Global License Plate Dataset
Siddharth Agrawal
TL;DR
The paper introduces the Global License Plate Dataset (GLPD), a large-scale, multinational resource with over 5 million images from 74 countries, designed to benchmark license plate recognition under real-world, diverse conditions. It details data collection primarily from Platesmania and supplementary open sources, extensive annotations (plate text, four-vertex corners, segmentation maps, and vehicle attributes), and ancillary COCO-style labels for a subset, all under a defined 60/20/20 train/validation/test split with near-duplicate avoidance using Normalised Edit Distance $NED(a,b) = \frac{dist(a,b)}{\max(len(a),len(b))}$. The paper presents end-to-end evaluation strategies, including detection via YOLOv5m and recognition with CRNN and PARSeq, reporting strong cross-country performance and highlighting PARSeq’s superior accuracy. Ethical considerations are discussed, emphasizing privacy protections and controlled sampling to mitigate bias, while stressing GLPD’s potential to improve generalization and enable country-specific fine-tuning for license plate recognition systems.
Abstract
In the pursuit of advancing the state-of-the-art (SOTA) in road safety, traffic monitoring, surveillance, and logistics automation, we introduce the Global License Plate Dataset (GLPD).
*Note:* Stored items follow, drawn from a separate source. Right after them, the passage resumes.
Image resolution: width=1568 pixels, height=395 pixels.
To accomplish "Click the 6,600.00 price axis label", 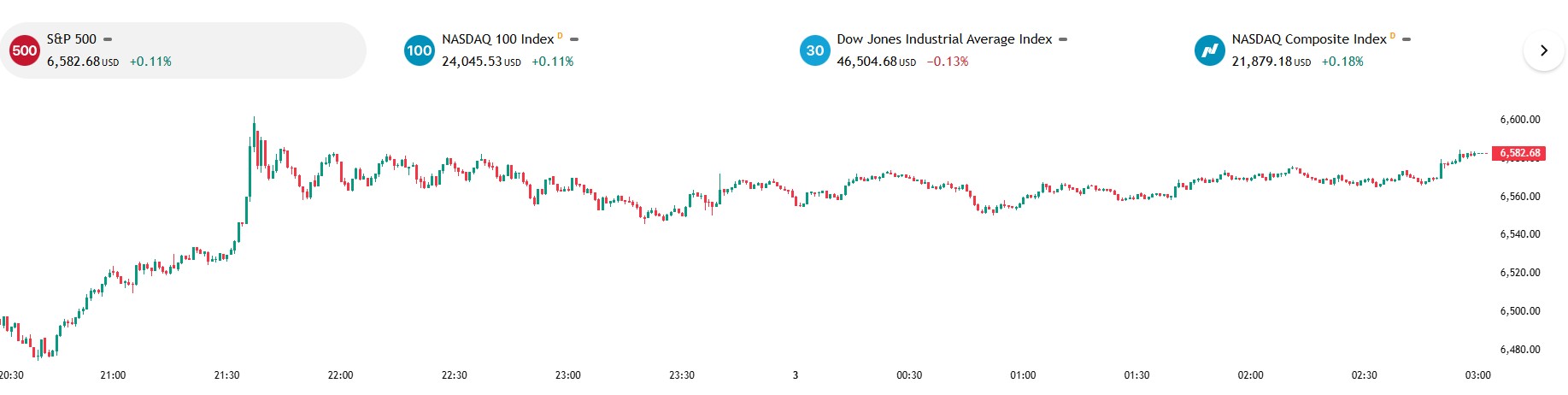I will click(1520, 120).
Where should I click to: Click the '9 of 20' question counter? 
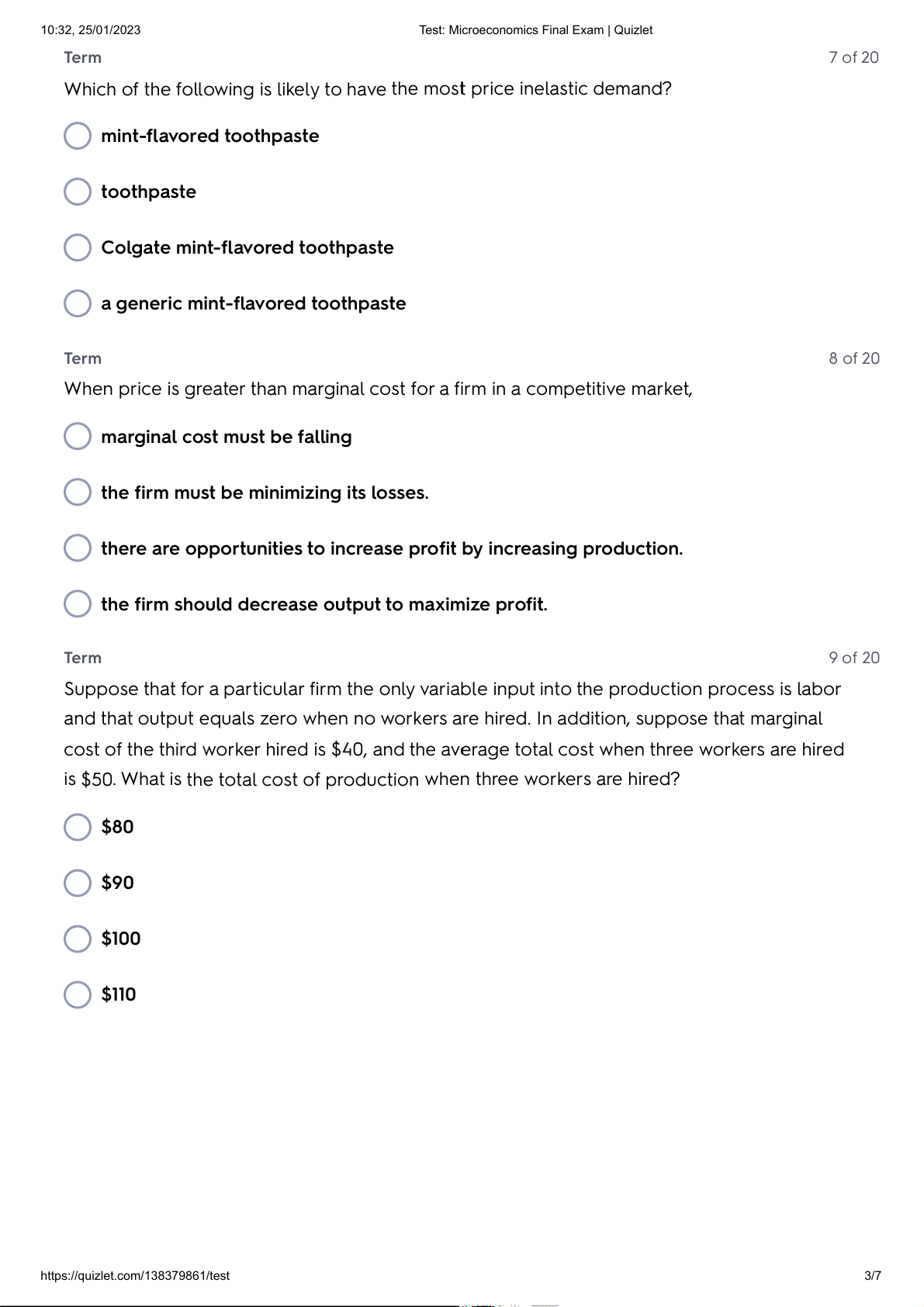(x=854, y=658)
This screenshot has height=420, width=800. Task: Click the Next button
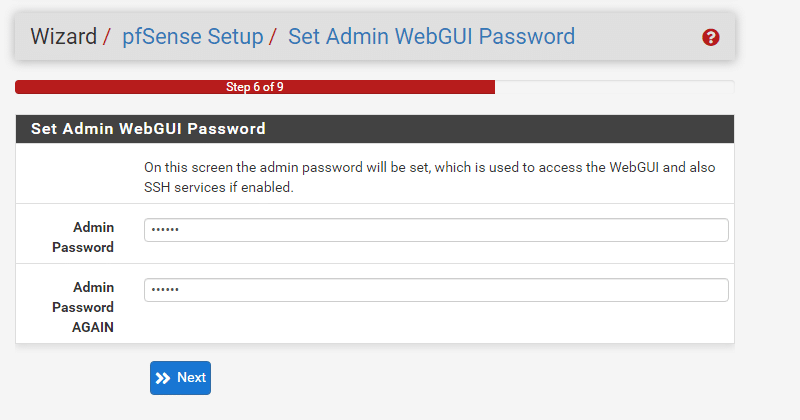point(180,378)

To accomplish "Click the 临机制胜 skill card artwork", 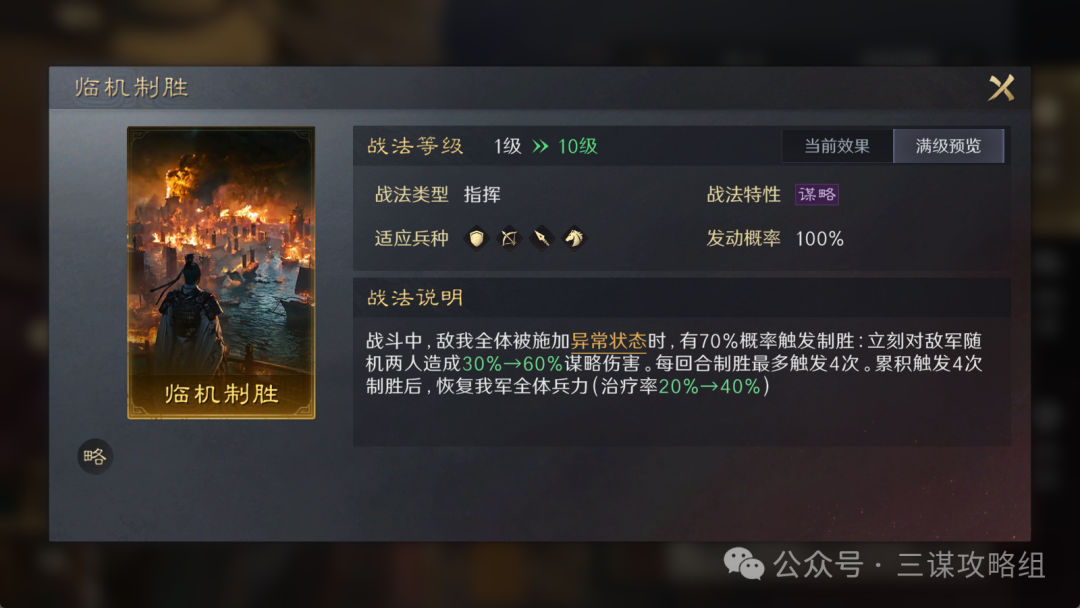I will 221,273.
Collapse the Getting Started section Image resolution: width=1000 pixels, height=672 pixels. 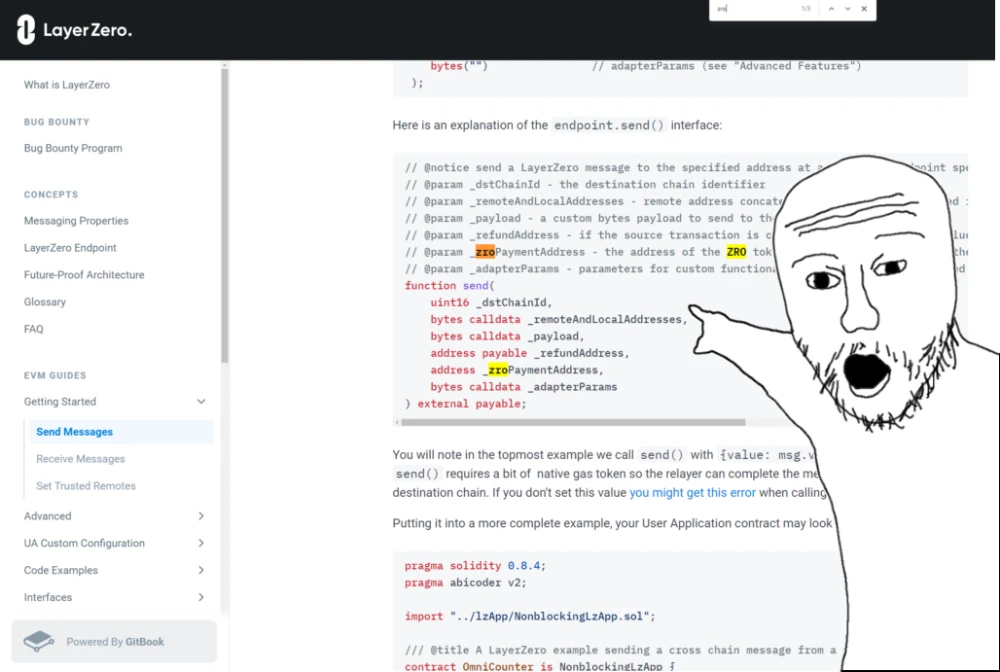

The dataset consists of over 5 million images, including diverse samples captured from 74 countries with meticulous annotations, including license plate characters, license plate segmentation masks, license plate corner vertices, as well as vehicle make, colour, and model. We also include annotated data on more classes, such as pedestrians, vehicles, roads, etc. We include a statistical analysis of the dataset, and provide baseline efficient and accurate models. The GLPD aims to be the primary benchmark dataset for model development and finetuning for license plate recognition.